Close to 3,000 people still remain on evacuation order in the Kootenay-Boundary region, 1,600 of them in Grand Forks.

McKinnon said that some of the worst flooding was on Thursday night and into early Friday morning, when the Grandby River breached its banks and flooded low-lying areas, leaving nearly a foot of water.

The hardest hit area in Grand Forks remains the Ruckle neighbourhood, where at its worst, water came up above windows mid-way up the sides of houses.

The northern part of Ruckle was flooded when dikes breached Thursday night.

“There’s still a significant amount of water… though it’s gone down three to four feet,” said McKinnon on Saturday afternoon.

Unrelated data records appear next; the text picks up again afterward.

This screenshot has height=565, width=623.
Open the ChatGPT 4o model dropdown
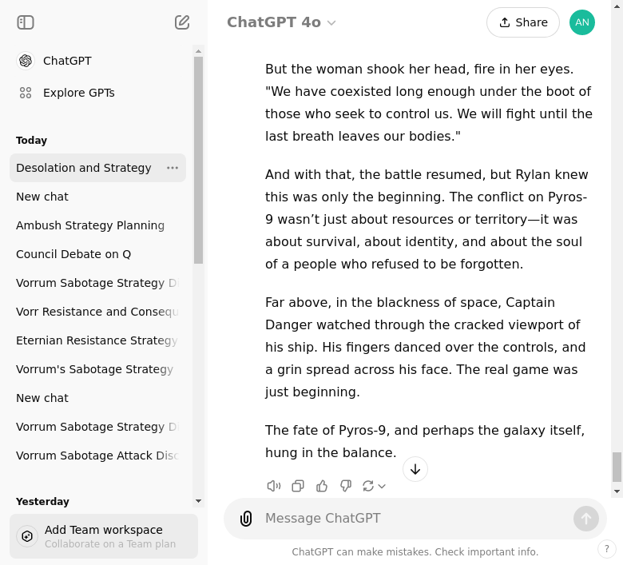(281, 22)
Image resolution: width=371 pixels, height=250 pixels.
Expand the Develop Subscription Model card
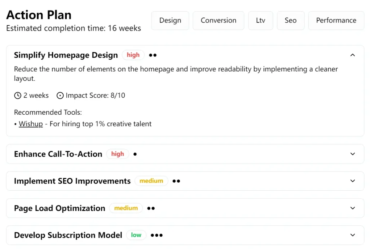click(x=353, y=235)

READ MORE: Residents sandbag Ruckle in advance of predicted Saturday flood

Before the peak hits, a group of 30-35 trained rapid damage assessors will be judging whether or not the homes evacuees have left behind are safe to reenter once the flood waters recede.

“Some of them are going to be quite bad. Are any of them going to be ‘can’t do anything, go bulldoze it?’ I don’t think so,” said McKinnon.

“But certainly there are a lot of places that are going to need a lot of work.”

But for now, the evacuees will have to watch over the homes from afar, either at the town’s evacuation centres or at the houses of friends and family who’ve taken them in.